Erotic Japanese Cuisine
Welcome back to Worldwide Wednesdays! It’s hard to believe that I wrote about three of my favorite new albums this week and I managed to miss the existence of Ça m’aurait fait chier d’exploser (“It would’ve really pissed me off to explode”) by the inimitable Sexy Sushi, released June 5, 2026. It’s a compilation album, but the tracks are generally hard to find on American streaming services. The band didn’t even form until 2004, and didn’t release their debut studio album until 2009, but their sound, then and now, is exclusively electroclash.
My dedicated readers will know some of my dedication to electroclash, possibly (probably) my favorite musical subgenre of all time. Rebeka Warrior and Mitch Silver started the band as electroclash was already beginning to decline in popularity, and by 2009, the genre was already totally out of the public eye. It’s too bad, because their 2009 song “À bien regarder ; Rachida” is one of the absolute best of the genre. And they didn’t slow down from there.
Electroclash is distinguished by its heavy use of 80s retro synths, simultaneous high treble and high bass, and typically filthy, or nonsensical, lyrics chock full of sex, drugs, and rock-and-roll references. Perhaps the archetype of the genre is Miss Kittin and the Hacker’s “Frank Sinatra” (1998, released on an album in 2001). The 2003 film Party Monster, starring Macaulay Culkin, Seth Green, Chloë Sevigny, and Natasha Lyonne, heavily incorporated electroclash, both in its soundtrack and in its themes. The music is both vapid and squarely designed for the dancefloor, or, alternatively, the cocaine-fueled conversation pit. Cocaine certainly featured heavily in the electroclash scene. It’s strongly artificial-sounding music, but that’s one of the reasons I love it so much.
Important electroclash musicians include Felix da Housecat, Miss Kittin, Fischerspooner, Vitalic, Tomcraft, DJ Hell, and Peaches. Several other artists recorded albums or songs that are notable in the electroclash scene, too: Ladytron, Goldfrapp, Le Tigre, Soulwax, Adult., and Scissor Sisters. But no band has been quite as committed to the scene and the sound as Sexy Sushi.
Curiously, I didn’t even discover Sexy Sushi until well after when I listened to electroclash in earnest, during my college years (2006-2010). But I listen to them all the time now. They hadn’t released an album since 2013! Last year, they released an excellent single, “La Politesse,” out of nowhere, and then last week a whole album. Exciting times. Rebeka Warrior has a side project with fellow French DJ Vitalic called KOMPROMAT, which has also released some excellent music. Like all good electroclash, you can play this new Sexy Sushi compilation album from start to finish and dance through the whole thing, as I did twice today. The vocals are abrasive, by design, and the music is too, but it’s so fun. The mere fact that this album is entirely in French makes it sound simultaneously classy and trashy.

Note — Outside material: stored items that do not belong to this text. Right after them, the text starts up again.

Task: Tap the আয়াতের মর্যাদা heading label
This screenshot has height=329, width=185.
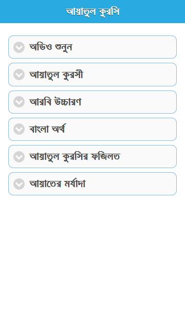Action: pos(57,184)
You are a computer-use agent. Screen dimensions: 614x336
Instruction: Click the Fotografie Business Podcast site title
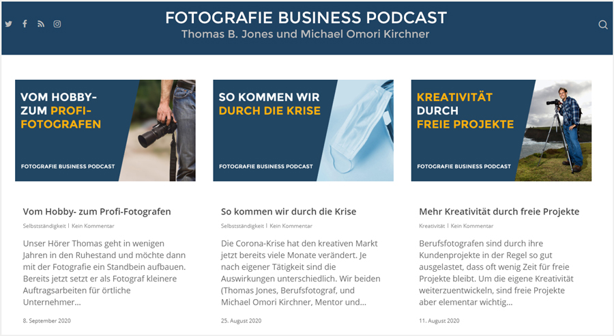(306, 18)
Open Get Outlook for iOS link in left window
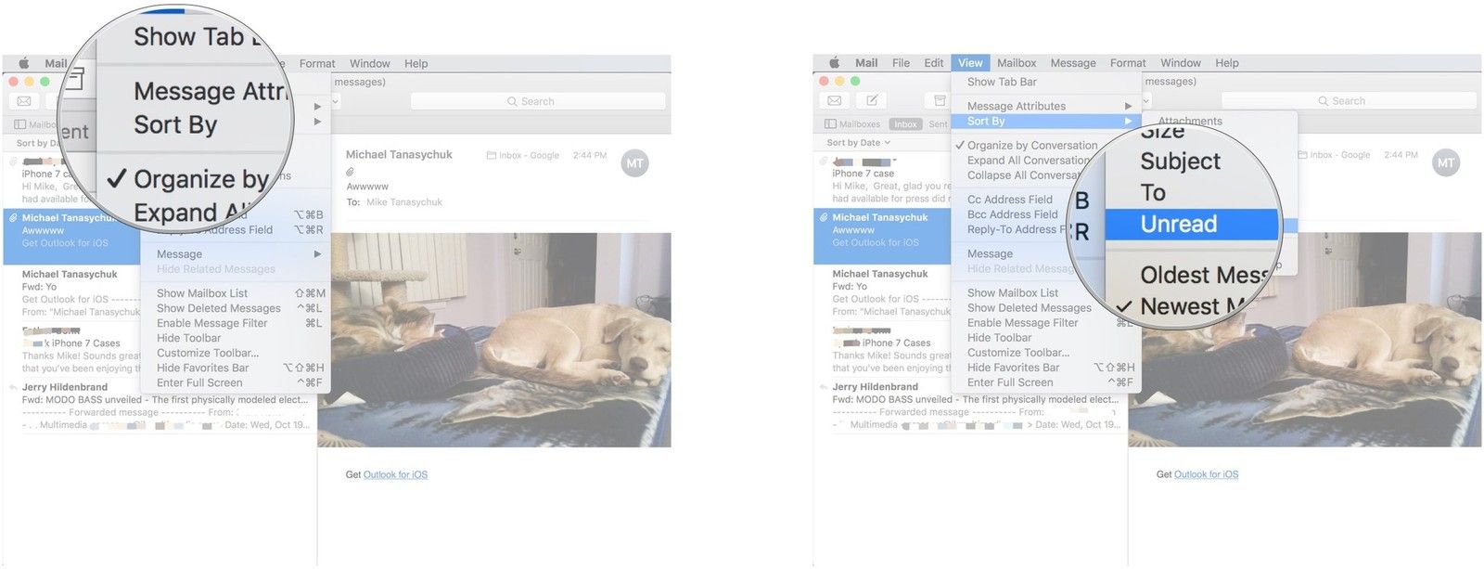This screenshot has width=1484, height=569. pos(395,474)
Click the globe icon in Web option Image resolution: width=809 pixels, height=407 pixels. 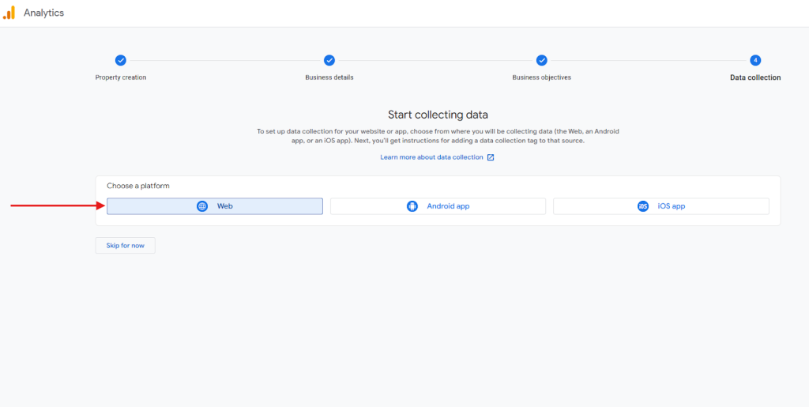pos(202,206)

While electroclash has standout songs, it’s best experienced in album form. The same is true of Sexy Sushi’s Ça m’aurait fait chier d’exploser, which you couldn’t tell is a compilation album if you didn’t otherwise know. It sounds as cohesive as any other album. The standout songs on this album are “Et alors,” “Estafette,” “Sex Appeal,” and “Cheval.” But they’re all good. Even the three-second-long “Michel Leeb.”
Sexy Sushi’s commitment to keeping electroclash alive inspired me this morning to try to revive it. I don’t know how, or even where. But the desire is there. For those of us who dig it, we really dig it. And now you get to be dragged into my past life as a coked-out, crazy-dancing, hard-partying iPod DJ. Would you come to an electroclash revival party? Would you travel to Paris or Berlin for it? I would.